Using the line with "Instruction: Repost the" as your starting point, transcribe it and each line beneath it word for word until the records run out, without pictures.

START Exercise data

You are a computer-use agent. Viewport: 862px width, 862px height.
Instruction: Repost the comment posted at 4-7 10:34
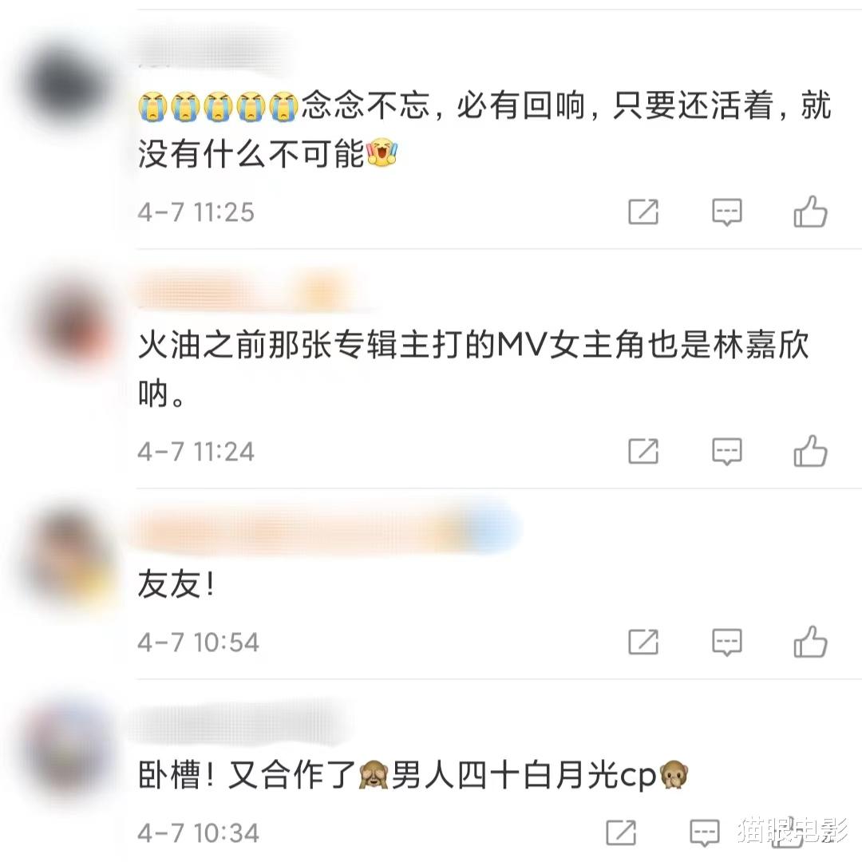621,832
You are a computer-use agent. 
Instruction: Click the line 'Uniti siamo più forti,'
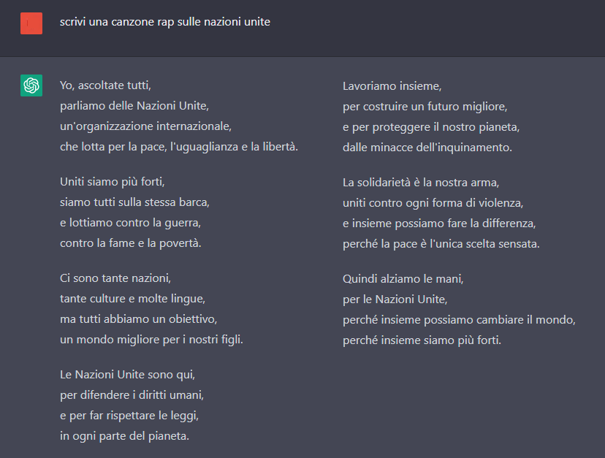coord(107,181)
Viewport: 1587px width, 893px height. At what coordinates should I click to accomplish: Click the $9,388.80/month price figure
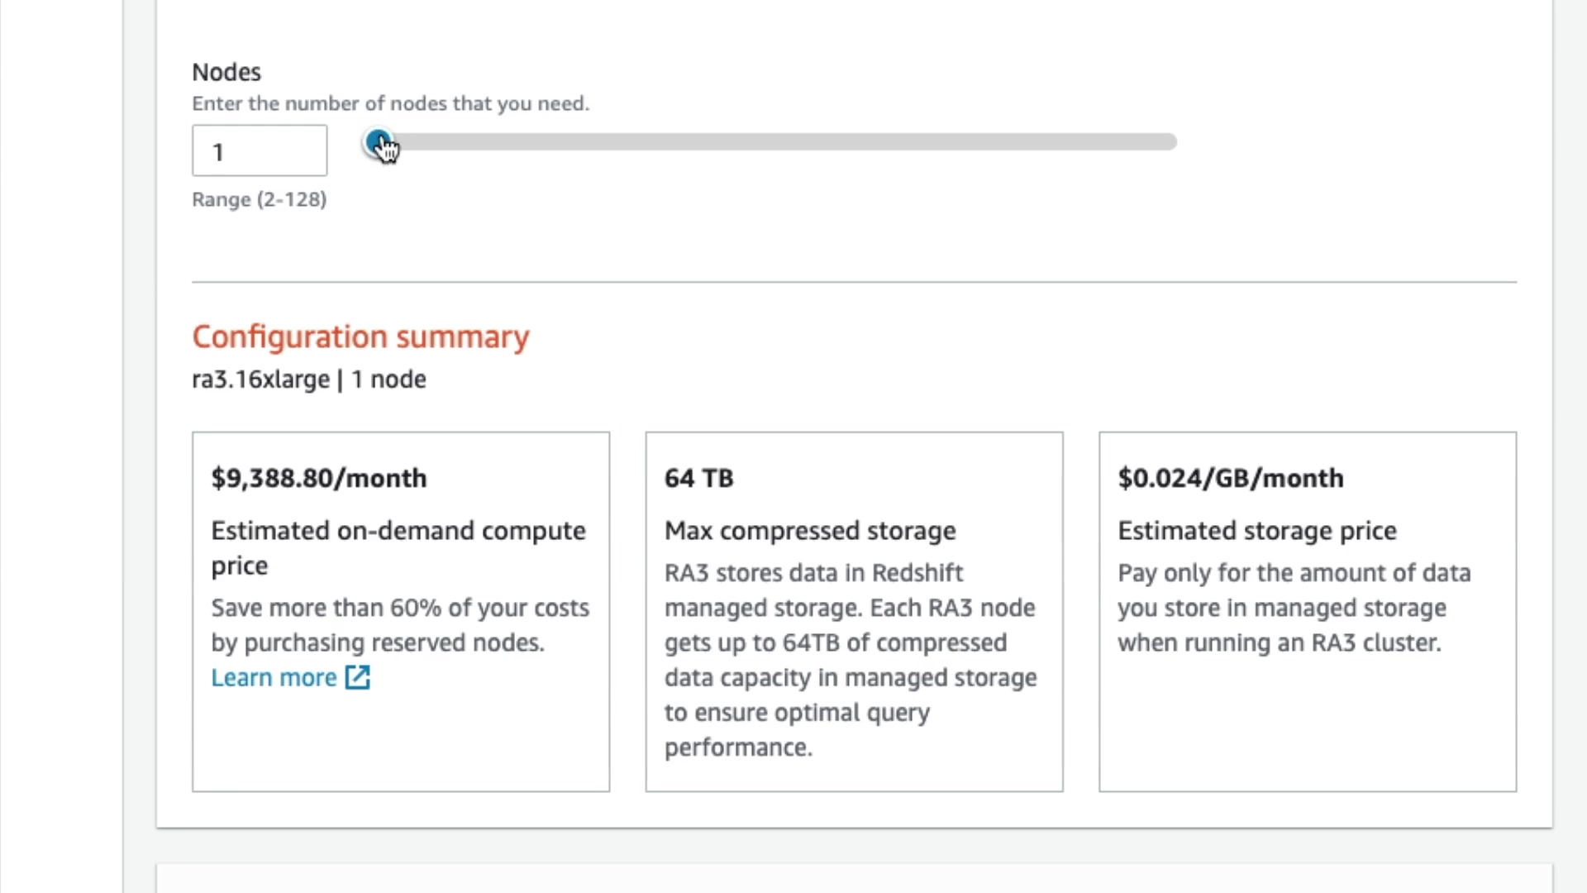(x=319, y=478)
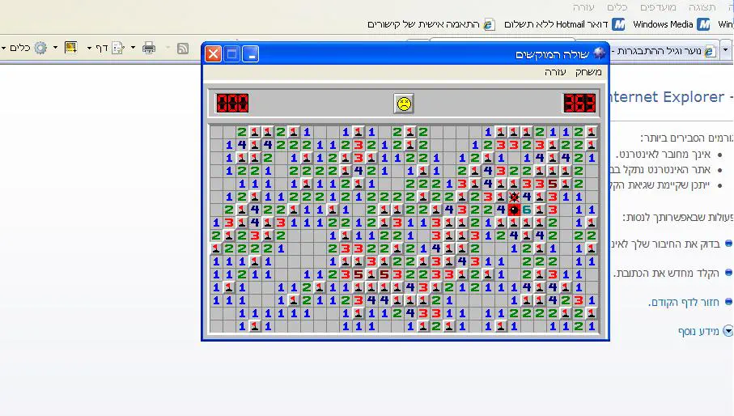
Task: Open the משחק (Game) menu
Action: point(588,72)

END Exercise data

**Task response:**
Instruction: Repost the comment posted at 4-7 10:34
621,832
You are a computer-use agent. 
Instruction: Click the line 'Uniti siamo più forti,'
coord(107,181)
Viewport: 1587px width, 893px height. At what coordinates should I click to accomplish: Click the $9,388.80/month price figure
(x=319, y=478)
Task: Open the משחק (Game) menu
Action: point(588,72)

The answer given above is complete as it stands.